Up to a week ago, the most famous non-athlete faces in the American press belonged to people with names like Trump, Cruz, Clinton and Rubio. Not now, for a few days they have been bumped aside while we deal with “El Chapo,” also known as Joaquin Guzman Loera, who, as we now know, has been either the most powerful or maybe second most powerful man in Mexico, one of the most wanted fugitives in the world, notorious drug kingpin and escape artist recently nabbed again and now awaiting extradition to the United States where, one hopes, he will be held responsible for his crimes.
The crimes include multi-ton shipments of cocaine, methamphetamine, marijuana and heroin to North America and Europe.
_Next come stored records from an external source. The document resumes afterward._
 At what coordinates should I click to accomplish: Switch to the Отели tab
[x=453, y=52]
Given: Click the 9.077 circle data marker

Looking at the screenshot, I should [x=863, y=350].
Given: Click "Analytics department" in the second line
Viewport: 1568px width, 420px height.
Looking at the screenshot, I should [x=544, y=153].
When his gang members did not deliver on time he shot them in the head. By his own admission he is responsible for killing two or three thousand people.
But the big news was not so much his arrest but that he had been interviewed by a politically active movie star, Sean Penn, for a 10,000-word article in Rolling Stone. Mr. Penn’s journalism has grown out of his film roles, as in “Dead Man Walking,” and his social justice commitments like serving victims of the disasters in Haiti, his opposition to the Iraq war and his friendly relationship with the late Hugo Chavez of Venezuela. One of the unsympathetic New York tabloids headlines him as “Chump” Penn and “Poison Penn.”
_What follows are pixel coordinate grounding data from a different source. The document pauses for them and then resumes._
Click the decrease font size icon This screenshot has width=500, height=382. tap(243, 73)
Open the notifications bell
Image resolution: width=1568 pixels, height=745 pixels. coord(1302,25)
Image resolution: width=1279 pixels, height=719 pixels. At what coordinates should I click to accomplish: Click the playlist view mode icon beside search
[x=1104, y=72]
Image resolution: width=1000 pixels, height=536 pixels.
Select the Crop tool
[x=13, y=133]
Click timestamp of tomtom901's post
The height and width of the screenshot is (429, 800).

But what does he bring to the role of interviewer-reporter? The interview as a literary form is one of the most challenging and rewarding genres of journalism. It demands meticulous preparation, a personality that wins the confidence of the interviewee and a pattern of questioning that builds toward deeper questions, some of which may surprise the disarmed subject. In some of the classic interviews the reporter is armed with only a pencil and his notebook or, without notes, he reconstructs the meeting, at least its main ideas, from memory. It also helps if the reporter has a clear set of moral principles that put the dialogue in context.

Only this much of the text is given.